LA SOURCE VIVE DE L’ÉTHIQUE ZEN (2)

 

 

 

 

 

 

 

 

 

Les principes éthiques du Zen, comme tous les systèmes éthiques, résultent d’un examen minutieux et approfondi de multiples situations de vie.

Qu’est-ce dès lors qui distingue fondamentalement l’éthique Zen d’autres systèmes éthiques traditionnels ? La différence réside dans la manière dont un bouddhiste Zen considère les principes éthiques.

 

Pour un bouddhiste Zen, un précepte éthique est une question qui doit être examinée à la lumière des circonstances, une investigation plutôt qu’une réponse toute faite. Et la nature de cette investigation n’est pas tant l’entreprise discutable qui consiste à essayer d’imaginer ce qu’il conviendrait de faire que de se mettre à l’écoute de son propre cœur.

Après tout, c’est de ce cœur même que les préceptes sont sortis un jour. A l’heure du choix, c’est, avant toute autre autorité, en ce cœur ancestral que le bouddhiste Zen place sa confiance.

 

Ce n’est pas que le bouddhiste Zen réinvente la roue de l’éthique à chaque fois qu’il fait face à une situation nouvelle ; c’est simplement qu’il revient à la source même. L’éthique n’est pas une création intellectuelle, mais une expression de la nature même du cœur.

Ce qui importe plus que tout au moment du choix est une main vide.

 

 

L’éthique Zen naît de la prise de conscience que personne ne sait ce qui est juste.
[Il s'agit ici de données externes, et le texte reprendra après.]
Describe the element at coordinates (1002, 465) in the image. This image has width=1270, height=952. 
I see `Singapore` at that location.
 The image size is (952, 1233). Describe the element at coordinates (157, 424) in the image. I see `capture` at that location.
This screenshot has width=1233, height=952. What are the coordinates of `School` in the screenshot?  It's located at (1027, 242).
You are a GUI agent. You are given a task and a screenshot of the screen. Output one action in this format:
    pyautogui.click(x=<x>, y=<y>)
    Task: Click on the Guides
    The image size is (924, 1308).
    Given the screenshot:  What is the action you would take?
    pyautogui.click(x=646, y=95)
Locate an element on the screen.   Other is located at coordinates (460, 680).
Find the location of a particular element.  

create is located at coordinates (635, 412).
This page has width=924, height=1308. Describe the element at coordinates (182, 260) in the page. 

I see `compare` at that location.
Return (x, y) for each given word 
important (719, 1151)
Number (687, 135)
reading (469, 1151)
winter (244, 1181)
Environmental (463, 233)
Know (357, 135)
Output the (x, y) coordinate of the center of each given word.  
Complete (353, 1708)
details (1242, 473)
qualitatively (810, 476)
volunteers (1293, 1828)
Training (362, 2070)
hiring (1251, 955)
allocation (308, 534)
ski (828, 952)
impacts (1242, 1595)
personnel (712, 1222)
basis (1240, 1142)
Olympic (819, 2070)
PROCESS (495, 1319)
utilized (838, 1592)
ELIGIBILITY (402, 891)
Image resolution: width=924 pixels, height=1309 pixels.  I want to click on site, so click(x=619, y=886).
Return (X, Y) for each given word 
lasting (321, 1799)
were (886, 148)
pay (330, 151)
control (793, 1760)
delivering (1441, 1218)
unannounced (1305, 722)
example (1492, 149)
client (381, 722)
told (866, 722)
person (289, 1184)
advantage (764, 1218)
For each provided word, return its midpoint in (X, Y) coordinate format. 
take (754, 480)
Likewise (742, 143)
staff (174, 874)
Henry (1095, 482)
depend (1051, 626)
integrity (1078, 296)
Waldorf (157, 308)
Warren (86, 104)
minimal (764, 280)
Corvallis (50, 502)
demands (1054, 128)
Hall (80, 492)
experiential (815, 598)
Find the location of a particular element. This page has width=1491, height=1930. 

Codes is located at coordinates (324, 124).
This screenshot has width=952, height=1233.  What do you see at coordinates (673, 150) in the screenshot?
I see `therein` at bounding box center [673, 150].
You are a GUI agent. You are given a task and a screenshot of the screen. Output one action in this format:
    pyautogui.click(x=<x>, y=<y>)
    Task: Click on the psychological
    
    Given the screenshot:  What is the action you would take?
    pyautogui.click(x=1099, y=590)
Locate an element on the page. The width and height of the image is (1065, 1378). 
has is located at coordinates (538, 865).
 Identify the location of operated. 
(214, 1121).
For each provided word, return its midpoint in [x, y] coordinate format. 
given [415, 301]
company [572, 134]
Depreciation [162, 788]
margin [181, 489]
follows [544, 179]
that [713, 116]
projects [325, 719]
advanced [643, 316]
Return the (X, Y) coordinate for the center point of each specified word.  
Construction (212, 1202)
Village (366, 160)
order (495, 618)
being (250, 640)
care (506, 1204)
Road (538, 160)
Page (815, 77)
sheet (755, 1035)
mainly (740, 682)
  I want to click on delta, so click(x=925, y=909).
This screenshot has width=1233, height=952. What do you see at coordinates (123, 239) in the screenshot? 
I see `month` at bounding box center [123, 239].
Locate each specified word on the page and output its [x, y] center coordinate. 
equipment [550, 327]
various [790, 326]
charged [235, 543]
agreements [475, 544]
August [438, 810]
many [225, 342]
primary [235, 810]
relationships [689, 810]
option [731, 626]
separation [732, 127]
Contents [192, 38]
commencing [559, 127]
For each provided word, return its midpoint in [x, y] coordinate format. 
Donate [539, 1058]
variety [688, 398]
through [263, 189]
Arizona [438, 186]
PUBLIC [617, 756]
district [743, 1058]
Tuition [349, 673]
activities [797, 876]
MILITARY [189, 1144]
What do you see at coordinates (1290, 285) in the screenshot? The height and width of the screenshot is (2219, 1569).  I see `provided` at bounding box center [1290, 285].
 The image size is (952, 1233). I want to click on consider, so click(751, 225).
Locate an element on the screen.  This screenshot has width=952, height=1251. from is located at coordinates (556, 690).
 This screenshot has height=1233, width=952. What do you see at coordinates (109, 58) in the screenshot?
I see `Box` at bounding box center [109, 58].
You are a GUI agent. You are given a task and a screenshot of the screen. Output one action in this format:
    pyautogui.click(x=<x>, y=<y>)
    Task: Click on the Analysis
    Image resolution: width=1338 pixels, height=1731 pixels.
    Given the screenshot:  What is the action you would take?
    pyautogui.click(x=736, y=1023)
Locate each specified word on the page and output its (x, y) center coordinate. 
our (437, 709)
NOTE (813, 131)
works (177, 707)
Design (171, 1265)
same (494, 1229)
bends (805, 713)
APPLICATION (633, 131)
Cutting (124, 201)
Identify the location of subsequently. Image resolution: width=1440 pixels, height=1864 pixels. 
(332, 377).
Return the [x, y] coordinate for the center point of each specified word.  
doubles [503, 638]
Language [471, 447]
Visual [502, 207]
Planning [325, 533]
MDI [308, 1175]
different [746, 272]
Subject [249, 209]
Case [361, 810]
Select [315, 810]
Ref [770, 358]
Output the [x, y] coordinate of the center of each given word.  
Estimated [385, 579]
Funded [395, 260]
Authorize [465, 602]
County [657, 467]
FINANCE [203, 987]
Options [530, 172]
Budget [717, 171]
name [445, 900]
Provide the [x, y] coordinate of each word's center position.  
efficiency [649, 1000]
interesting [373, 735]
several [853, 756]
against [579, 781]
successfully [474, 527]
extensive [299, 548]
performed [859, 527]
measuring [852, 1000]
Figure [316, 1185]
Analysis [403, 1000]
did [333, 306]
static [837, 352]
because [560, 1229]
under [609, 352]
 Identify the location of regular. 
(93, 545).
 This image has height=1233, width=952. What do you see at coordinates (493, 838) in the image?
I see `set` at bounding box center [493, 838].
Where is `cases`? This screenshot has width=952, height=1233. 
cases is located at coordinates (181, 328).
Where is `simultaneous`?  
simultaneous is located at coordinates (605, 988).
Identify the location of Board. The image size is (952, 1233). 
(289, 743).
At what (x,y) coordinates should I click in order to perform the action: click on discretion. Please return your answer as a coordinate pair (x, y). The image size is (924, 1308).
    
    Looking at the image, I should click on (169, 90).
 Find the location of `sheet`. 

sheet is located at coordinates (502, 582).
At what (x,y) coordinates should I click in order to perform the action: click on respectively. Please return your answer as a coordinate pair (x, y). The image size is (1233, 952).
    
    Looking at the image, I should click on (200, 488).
Ce ‘non-savoir’ est le refuge dans lequel toute action morale puise ses racines. Ce lieu, qui ne peut être réduit au rôle d’abstraction morale, est le siège de l’expression libre et vivante de l’instant.

Ce qui nous est offert en lieu et place d’une certitude morale est le doute et l’amour, qui sont presque synonymes. Le doute arrondit les aspects rigides de nos idées les meilleures et nous expose au monde tel qu’il est.

Lorsqu’on demanda au grand maître Zen Ikkyu ‘Qu’est-ce que le Zen ?’, il répondit : ‘De l’attention ! De l’attention ! De l’attention !’

 

(…) Nous touchons ici au cœur-même de l’éthique Zen, qui met en balance pleine conscience et capacité d’aimer. Qu’est-ce que l’action éthique sinon une réponse empreinte de compassion ?

L’amour ne vient pas des principes, mais de notre engagement là où nous nous trouvons.

 

Or, cet endroit où nous nous trouvons n’est pas balisé. C’est à nous à trouver notre route. Dans Le pays des sapins pointus de Sarah Orne Jewett, on trouve un passage qui décrit cette situation avec justesse.

Almiry Todd, l’un des personnages du livre, donne d’un arbre une description qui pourrait tout aussi bien s’appliquer à elle-même. Elle dit :

 

Il arrive que l’on rencontre un arbre robuste au beau milieu d’un affleurement rocheux (…). Au cœur de l’été le plus sec, la cime de cet arbre reste verdoyante.

Si vous collez l’oreille au sol, vous entendrez couler un filet d’eau.

Tout arbre [qui pousse à même la roche] possède sa propre source vive ; et il en va de même pour nous.

 

 

Lin Jensen, http://www.tricycle.com/dharma-talk/ear-ground, Tr. Michel Mokusho Deprèay

 

Daishin Morgan, de l’Ordre des bouddhistes contemplatifs (École Sôtô), enseignait que « le but des préceptes est de nous guider par-delà la lettre, au sens juridique, à l’esprit qui la sous-tend ».